My buddy, Alan, sent me a link to yesterday’s NEW YORK TIMES OP-ED article “So Much Fun. So Irrelevant.” I have enjoyed reading Friedman’s articles. He ladles thoughts out in fashions that have made me glad for years even though I’ve spit out the bad taste of a few. This one, in particular, left an unexpected tang in my mouth.
It was in the third from last paragraph that I caught sight of a thread of thought I hadn’t expected to spot. “Right now, though, notes Levin, America is focused too much on getting “average” bandwidth to the last 5 percent of the country in rural areas, rather than getting “ultra-high-speed” bandwidth to the top 5 percent, in university towns, who will invent the future.” While, I am one of those who almost desperately favors linking all of us together, it was the scent of that thread of thought that pulled me completely off the path. Now, I’m certain that Mr. Friedman had no reason to catch sight of thread I’m playing with like my cat plays with hers. So, I’m not critiquing his work but I am trying to pull attention to what was not noticed.
Bear in mind that I am a ‘I wish had been an academic’ looking at the quote of Levin and feeling cautious.
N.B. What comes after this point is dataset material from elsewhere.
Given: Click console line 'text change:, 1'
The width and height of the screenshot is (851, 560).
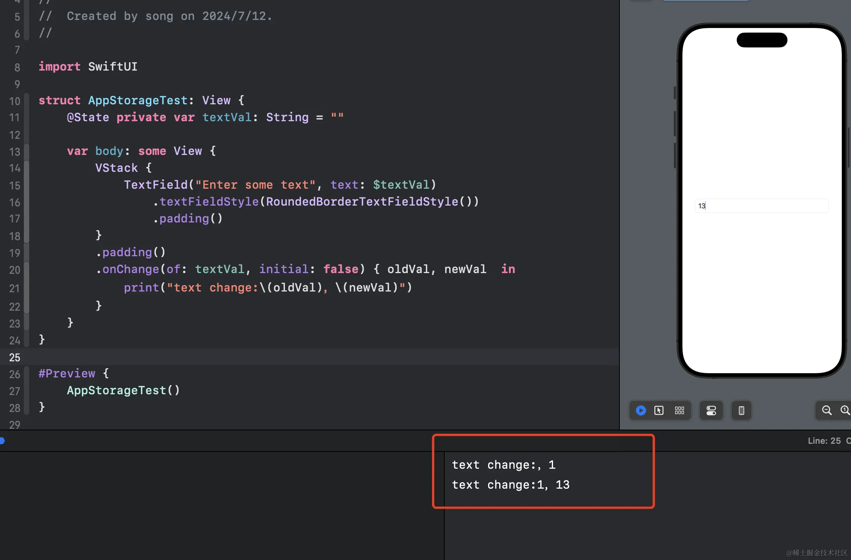Looking at the screenshot, I should click(503, 465).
My caution is seated in being raised on a ranch where I learned to take what the educated had made like tractors, fence stretchers, pickups and the rest of those kinds of things well past what had been intended for and longer than expected. Out of those experiences with wires, pliers, nails and a hammer grew an almost joyful willingness to work in psych emergency. No simple 1, 2, 3 steps are available when dealing with people on the streets, in homes, alley’s or parks when they are immediately suicidal, psychotic, hyper manic or have a weapon in hand.
I knew all of the basic steps and the standard end results expected of me in every emergency intervention for a county mental health system. More important, were the fundamentals I learned on the ranch. No matter how well I went prepared out on horse back, sitting on the tractor or breaking ice in the tank, I knew that occasionally something would go wrong. A knife being put to my throat fit oddly to keeping myself in the saddle when dad’s horse finally gave in to the locoweed he’d eaten a few days before. Both were well outside the realm of my expectations! My surviving both fits better to what Henry Petroski continuously pushes forward. We move closer to “Chitty Chitty Bang Bang” style than to beliefs that we are able surely and linearly discover those needed next advancements and so keep ourselves going evenly.
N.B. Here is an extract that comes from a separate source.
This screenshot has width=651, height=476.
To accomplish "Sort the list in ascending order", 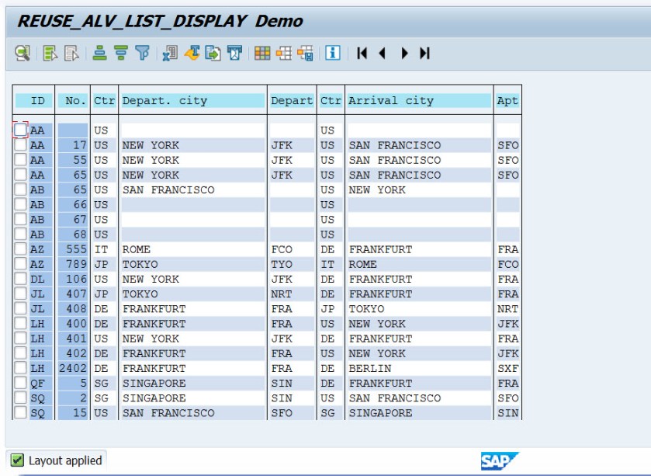I will [100, 53].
Mr. Friedman I still want scientist and academics working and I along with you want money well channeled toward them. However, I want the natural cognitive dissonance that Leon Festinger pointed out being realized from within the conflicts shared among engineers, academics, scientists and the rest of us. It is here that I saw that distortion of capitalism. So, my caution is focused on a seeming tranquilizer. I do not want the public, in any fashion, assuaged by the academic world, either; I want us stimulated and not just positively!